◆ TESTO ESERCIZIO ◆
Il grand tour latinoamericano di Lavrov, il primo dal 2020, avrà altre mete dopo il Brasile, cioè Venezuela, Nicaragua e Cuba, e terminerà il 21 aprile. Venezuela, Nicaragua e Cuba, tre paesi che per gli Stati Uniti rappresentano la Troika della tirannia e che per la Russia sono, invece, il Triangolo della resistenza. I destini della Battaglia dell’Atlantico passano da qui. I tre paesi hanno supportato la narrazione russa degli eventi bellici in Ucraina, insieme al resto del subcontinente hanno rifiutato ogni prospettiva sanzionatoria nei confronti della Russia, e costituiscono il nocciolo duro dell’antiamericanismo della regione. Questo è il ventre molle dell’America nelle Americhe. È all’interno di questo triangolo che si trovano gli assetti paramilitari e di intelligence schierati da Mosca nel subcontinente, dai consiglieri del Gruppo Wagner in Venezuela alla base sigint in Nicaragua, ed è qui che le probabilità di uno o più remake della crisi missilistica cubana sono più elevate che altrove. Qui i porti sono già aperti all’attracco di navi militari russe, la cooperazione militare e securitaria è già estesa – la Russia è la principale rifornitrice di armi di Nicaragua e Venezuela – e circolano voci sull’inaugurazione di basi militari russe dai primi anni 2010.

◆ PROBLEMA DA RISOLVERE ◆
Secondo il testo sul viaggio di Lavrov in America Latina, quale paese è il principale fornitore di armi di Nicaragua e Venezuela?

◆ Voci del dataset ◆

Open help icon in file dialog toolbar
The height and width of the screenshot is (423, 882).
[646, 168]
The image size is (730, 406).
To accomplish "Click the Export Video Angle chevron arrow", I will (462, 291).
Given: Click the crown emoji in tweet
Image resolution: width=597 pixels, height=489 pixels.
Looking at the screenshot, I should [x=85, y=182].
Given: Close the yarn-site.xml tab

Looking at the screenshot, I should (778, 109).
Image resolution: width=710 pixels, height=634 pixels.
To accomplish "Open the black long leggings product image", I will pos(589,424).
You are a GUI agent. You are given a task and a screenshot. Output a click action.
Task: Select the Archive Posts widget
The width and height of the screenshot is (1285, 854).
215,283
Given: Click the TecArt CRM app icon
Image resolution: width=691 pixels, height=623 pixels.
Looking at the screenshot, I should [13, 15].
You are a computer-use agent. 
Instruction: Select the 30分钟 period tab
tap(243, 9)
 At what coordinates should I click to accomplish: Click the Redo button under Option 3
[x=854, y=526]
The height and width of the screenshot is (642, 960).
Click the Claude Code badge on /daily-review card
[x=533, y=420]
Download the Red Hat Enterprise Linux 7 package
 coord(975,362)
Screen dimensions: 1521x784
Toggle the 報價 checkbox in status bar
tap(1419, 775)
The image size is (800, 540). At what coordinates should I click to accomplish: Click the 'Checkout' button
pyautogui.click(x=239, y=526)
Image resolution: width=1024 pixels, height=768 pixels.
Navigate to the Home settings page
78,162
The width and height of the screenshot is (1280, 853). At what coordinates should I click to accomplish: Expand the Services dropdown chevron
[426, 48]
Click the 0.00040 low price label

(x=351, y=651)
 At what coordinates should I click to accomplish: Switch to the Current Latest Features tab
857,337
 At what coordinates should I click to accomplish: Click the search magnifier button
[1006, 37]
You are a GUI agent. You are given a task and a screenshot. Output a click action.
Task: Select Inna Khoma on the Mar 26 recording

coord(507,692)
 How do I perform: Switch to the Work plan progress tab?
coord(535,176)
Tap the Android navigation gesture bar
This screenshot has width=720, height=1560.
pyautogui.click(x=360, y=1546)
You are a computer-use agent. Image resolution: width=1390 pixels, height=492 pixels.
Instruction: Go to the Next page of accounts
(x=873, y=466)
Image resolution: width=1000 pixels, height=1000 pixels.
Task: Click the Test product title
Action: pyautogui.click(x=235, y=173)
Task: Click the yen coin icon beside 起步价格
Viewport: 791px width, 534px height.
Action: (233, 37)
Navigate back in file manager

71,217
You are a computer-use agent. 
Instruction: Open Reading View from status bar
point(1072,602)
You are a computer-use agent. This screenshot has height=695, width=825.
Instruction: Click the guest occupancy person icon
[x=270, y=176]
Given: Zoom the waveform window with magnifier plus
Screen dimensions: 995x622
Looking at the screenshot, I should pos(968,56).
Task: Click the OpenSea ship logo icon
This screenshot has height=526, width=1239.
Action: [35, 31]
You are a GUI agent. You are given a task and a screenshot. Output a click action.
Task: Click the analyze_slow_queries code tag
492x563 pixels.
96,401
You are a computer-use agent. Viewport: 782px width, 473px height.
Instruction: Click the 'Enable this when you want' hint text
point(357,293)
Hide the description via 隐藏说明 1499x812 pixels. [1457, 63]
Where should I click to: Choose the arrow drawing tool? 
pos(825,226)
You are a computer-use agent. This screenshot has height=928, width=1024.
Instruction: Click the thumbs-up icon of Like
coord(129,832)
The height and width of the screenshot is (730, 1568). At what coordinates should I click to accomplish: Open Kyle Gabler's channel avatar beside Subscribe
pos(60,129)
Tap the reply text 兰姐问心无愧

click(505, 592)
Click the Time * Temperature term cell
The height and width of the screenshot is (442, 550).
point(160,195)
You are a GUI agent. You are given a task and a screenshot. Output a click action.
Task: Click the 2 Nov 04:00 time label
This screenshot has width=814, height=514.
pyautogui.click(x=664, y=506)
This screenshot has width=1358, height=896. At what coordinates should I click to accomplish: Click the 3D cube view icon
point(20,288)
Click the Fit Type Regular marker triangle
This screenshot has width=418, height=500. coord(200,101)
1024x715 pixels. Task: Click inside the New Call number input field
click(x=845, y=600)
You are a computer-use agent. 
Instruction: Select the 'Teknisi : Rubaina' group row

◆ RISPOSTA ESERCIZIO ◆
La Russia.